本文抜粋:
スイス北西部のアーラウ生まれのレーマンさんは、ベルン大学で言語学の博士号を取得。方言のバリエーションには日頃から興味があった。発声速度の変化、声の抑揚、母音の発音の違いには心がひきつけられてやまない。人の声があまりにも気になってしまうため、チューリヒからベルンに向かう通勤電車の中では耳栓とヘッドホンをつけ、音を完全に遮断することにしている。
しかし、ひとたび新しいアイデアが浮かべば、情熱を持って突き進む性格だ。ディアレクト・エップに人気が出ると早速、英国のランカスター大学とケンブリッジ大学で研究職を見つけ、ユーザーの英語方言がどの地域のものかを予測するアプリの開発に取り組んだ。
39歳の現在、拠点を再びスイスに戻した。スイス国立科学財団の研究資金制度(エクセレンツァ・プロフェッソリアル・フェローシップ外部リンク)の対象者に選出され、160万フラン(約1億7千万円)の研究資金が約束された。自分で研究チームを組み、ディアレクト・エップの調査結果を基にしたプロジェクトが実現できることになったのだ。プロジェクトの開始時期は9月。現在の方言の使用状況を調査し、調査結果を1950年代以降の方言分布図を時代別に収録した「スイスドイツ語圏方言分布図(SDS)外部リンク」と比較する予定だ。
方言の均質化は進んでいるか?

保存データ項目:

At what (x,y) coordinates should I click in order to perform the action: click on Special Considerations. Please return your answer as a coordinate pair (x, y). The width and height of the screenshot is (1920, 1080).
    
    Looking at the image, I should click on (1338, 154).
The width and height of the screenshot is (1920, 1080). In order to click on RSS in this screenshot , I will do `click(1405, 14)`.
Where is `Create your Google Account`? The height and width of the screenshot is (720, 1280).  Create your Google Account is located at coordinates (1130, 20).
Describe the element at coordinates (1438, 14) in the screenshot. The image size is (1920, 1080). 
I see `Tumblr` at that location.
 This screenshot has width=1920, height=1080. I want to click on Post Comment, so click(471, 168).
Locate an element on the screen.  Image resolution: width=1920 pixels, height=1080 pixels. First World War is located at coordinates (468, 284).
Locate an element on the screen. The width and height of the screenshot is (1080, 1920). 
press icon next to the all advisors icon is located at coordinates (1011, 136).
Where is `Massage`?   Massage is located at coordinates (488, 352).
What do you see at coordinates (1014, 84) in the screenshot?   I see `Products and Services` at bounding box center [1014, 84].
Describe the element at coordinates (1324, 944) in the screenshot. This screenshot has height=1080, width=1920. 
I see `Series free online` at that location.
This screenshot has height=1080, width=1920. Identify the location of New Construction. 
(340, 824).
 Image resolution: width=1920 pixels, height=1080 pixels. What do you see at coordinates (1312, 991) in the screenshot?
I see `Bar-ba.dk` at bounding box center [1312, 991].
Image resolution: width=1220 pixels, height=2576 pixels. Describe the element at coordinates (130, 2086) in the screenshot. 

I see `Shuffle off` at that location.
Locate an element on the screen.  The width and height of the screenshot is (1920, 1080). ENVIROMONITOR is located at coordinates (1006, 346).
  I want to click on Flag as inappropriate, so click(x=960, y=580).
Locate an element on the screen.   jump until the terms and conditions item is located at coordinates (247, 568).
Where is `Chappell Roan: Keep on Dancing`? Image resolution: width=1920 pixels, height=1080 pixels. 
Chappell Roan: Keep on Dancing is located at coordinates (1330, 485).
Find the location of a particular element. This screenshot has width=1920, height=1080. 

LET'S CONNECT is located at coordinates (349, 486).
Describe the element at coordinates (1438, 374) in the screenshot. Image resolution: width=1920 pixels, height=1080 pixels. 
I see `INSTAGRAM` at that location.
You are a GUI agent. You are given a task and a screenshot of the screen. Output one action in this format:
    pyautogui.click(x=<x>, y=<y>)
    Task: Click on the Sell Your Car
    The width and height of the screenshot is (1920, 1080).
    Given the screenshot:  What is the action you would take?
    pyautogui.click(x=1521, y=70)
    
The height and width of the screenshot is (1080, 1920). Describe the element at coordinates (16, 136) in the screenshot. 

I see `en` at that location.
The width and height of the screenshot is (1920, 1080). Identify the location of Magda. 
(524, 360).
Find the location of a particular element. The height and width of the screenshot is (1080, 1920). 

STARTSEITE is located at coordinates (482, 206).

取り組む課題:
- A) 方言研究の文章から、「スイス北西部のアーラウ生まれ」を含む語句で始まり「部リンク」と比較する予定だ。」で終わる部分を引用しなさい。
- B) 方言研究の文章について、次の問いに答えなさい。
(i) レーマンさんが言語学の博士号を取得した大学はどこか。
(ii) 研究資金として約束された金額はいくらか。
(iii) プロジェクトの開始時期はいつか。
- C) 方言研究の文章を、最後の一文の後から書き継ぎなさい。

各問の解答:
- A)
スイス北西部のアーラウ生まれのレーマンさんは、ベルン大学で言語学の博士号を取得。方言のバリエーションには日頃から興味があった。発声速度の変化、声の抑揚、母音の発音の違いには心がひきつけられてやまない。人の声があまりにも気になってしまうため、チューリヒからベルンに向かう通勤電車の中では耳栓とヘッドホンをつけ、音を完全に遮断することにしている。
しかし、ひとたび新しいアイデアが浮かべば、情熱を持って突き進む性格だ。ディアレクト・エップに人気が出ると早速、英国のランカスター大学とケンブリッジ大学で研究職を見つけ、ユーザーの英語方言がどの地域のものかを予測するアプリの開発に取り組んだ。
39歳の現在、拠点を再びスイスに戻した。スイス国立科学財団の研究資金制度(エクセレンツァ・プロフェッソリアル・フェローシップ外部リンク)の対象者に選出され、160万フラン(約1億7千万円)の研究資金が約束された。自分で研究チームを組み、ディアレクト・エップの調査結果を基にしたプロジェクトが実現できることになったのだ。プロジェクトの開始時期は9月。現在の方言の使用状況を調査し、調査結果を1950年代以降の方言分布図を時代別に収録した「スイスドイツ語圏方言分布図(SDS)外部リンク」と比較する予定だ。

- B)
(i) ベルン大学
(ii) 160万フラン(約1億7千万円)
(iii) 9月

- C)
プロジェクトでは方言の変化に関する疑問にも取り組む。スイス国立科学財団キャリア部門のイネス・デラクアドラ部長は、方言の均質化は欧州全体で認められると言う。「これはスイスにも当てはまるでしょうか?」と同氏は問う。
ディアレクト・エップのデータにはその傾向が示されている。「言語学で水平化(lavelling)と呼ばれる傾向がはっきり見られます」とレーマンさん。「つまり、方言を中心に言語の多様性がある程度失われつつあるのです」
では、「リンゴの芯」を例にみてみよう。
ディアレクト・エップでは、「リンゴの芯(標準ドイツ語でApfelüberrest)」の方言が39通り聞ける。そのうちの一つ「ベック(Bäck)」は1950年代、主にシュヴィーツ州で話され、「ビュチュギ(Bütschgi)」はチューリヒ州を中心に話されていた。
1950年代における「リンゴの芯」の方言分布図
「現在の分布図を見ると、『ビュチュギ』が中央地方(および東部)に広がっているのが分かります」とレーマンさんは指摘し、100年後の分布図は現在と明らかに異なると予測する。
現在における「リンゴの芯」の方言分布図
※グラフはアドリアン・レーマンさん提供
水平化に大きく関係しているのが、人の移動範囲の広がりだ。
レーマンさんは中央スイスからチューリヒに通勤する人の例を挙げる。同僚との昼食での会話に「リンゴの芯」が登場すれば、その通勤者は皆が分かるよう、中央スイスの方言「ベック」の代わりにチューリヒの「ビュチュギ」を使うだろう。
この現象は「短期の適応(short-term accommodation)」として知られる。これが数回起こると、その人はその新しい言葉を家庭内でも自然に使うようになる。すると家族もそれに適応し、言葉の変化が長期的に続くとされる。
チューリヒの「ビュチュギ」音声
中央スイスの「ベック」音声
方言研究の新アプローチ
方言の変遷を研究する上で、レーマンさんが抱える問題の一つがプロジェクトの期限だ。SDSには1939年から50年代後半の約20年間に集められたデータと録音記録があるが、SDSと現在の状況との比較研究を5年で完了させなければならない。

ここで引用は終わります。